■ WRITTEN INSTRUCTION ■
Rewrite the entries from the line containing "Given: Navigate to Quotation breadcrumb" through the final entry, putting "Forward" in place of "Reply" and leaving everything else as it stands.

— start INPUT FOR THIS TASK —

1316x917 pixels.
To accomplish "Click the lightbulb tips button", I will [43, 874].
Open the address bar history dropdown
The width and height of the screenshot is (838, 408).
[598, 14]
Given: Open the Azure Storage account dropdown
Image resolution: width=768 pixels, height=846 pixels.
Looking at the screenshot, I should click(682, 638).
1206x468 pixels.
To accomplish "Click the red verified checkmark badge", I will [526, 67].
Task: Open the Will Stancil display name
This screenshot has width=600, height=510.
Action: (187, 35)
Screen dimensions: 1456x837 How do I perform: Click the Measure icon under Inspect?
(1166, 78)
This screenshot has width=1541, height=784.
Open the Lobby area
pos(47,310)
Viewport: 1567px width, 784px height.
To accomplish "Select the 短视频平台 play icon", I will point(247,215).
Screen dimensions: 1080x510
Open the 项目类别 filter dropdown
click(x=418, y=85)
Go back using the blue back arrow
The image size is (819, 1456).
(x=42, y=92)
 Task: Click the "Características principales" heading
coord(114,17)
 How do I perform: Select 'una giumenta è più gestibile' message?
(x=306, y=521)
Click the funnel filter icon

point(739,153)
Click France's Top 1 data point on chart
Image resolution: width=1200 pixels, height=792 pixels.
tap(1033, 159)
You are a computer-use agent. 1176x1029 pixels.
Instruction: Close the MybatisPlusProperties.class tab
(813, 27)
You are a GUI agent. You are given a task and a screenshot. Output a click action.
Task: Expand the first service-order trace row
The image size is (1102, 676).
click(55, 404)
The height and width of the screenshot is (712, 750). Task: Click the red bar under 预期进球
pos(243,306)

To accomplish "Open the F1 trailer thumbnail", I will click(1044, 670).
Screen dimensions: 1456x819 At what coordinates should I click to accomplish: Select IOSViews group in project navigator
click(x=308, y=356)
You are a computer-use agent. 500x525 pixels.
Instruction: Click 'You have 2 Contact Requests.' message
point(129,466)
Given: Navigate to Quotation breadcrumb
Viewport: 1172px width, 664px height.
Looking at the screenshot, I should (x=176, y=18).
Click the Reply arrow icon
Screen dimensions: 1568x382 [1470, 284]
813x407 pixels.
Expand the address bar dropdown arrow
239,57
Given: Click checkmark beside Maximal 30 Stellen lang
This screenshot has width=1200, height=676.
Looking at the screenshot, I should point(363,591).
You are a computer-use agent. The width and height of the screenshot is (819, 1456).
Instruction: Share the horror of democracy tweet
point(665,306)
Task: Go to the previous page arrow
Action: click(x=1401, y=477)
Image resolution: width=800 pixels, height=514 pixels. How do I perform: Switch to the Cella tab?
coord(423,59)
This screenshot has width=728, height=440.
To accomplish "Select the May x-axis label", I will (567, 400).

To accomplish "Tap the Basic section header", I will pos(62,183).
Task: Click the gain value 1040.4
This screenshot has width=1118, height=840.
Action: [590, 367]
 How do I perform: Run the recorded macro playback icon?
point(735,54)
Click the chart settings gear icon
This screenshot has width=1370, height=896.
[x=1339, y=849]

— end INPUT FOR THIS TASK —

■ ANSWER BELOW ■
Given: Navigate to Quotation breadcrumb
Viewport: 1172px width, 664px height.
Looking at the screenshot, I should (x=176, y=18).
Click the Forward arrow icon
Screen dimensions: 1568x382 [1470, 284]
813x407 pixels.
Expand the address bar dropdown arrow
239,57
Given: Click checkmark beside Maximal 30 Stellen lang
This screenshot has width=1200, height=676.
Looking at the screenshot, I should point(363,591).
You are a computer-use agent. The width and height of the screenshot is (819, 1456).
Instruction: Share the horror of democracy tweet
point(665,306)
Task: Go to the previous page arrow
Action: click(x=1401, y=477)
Image resolution: width=800 pixels, height=514 pixels. How do I perform: Switch to the Cella tab?
coord(423,59)
This screenshot has width=728, height=440.
To accomplish "Select the May x-axis label", I will (567, 400).

To accomplish "Tap the Basic section header", I will pos(62,183).
Task: Click the gain value 1040.4
This screenshot has width=1118, height=840.
Action: [590, 367]
 How do I perform: Run the recorded macro playback icon?
point(735,54)
Click the chart settings gear icon
This screenshot has width=1370, height=896.
[x=1339, y=849]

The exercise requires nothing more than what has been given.